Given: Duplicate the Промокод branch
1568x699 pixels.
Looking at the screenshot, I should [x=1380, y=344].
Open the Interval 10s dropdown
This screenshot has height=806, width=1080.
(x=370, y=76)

::::

WORK REQUIRED: Output all of the data above without any alteration.

ANSWER TO THIS TASK:
Given: Duplicate the Промокод branch
1568x699 pixels.
Looking at the screenshot, I should [x=1380, y=344].
Open the Interval 10s dropdown
This screenshot has height=806, width=1080.
(x=370, y=76)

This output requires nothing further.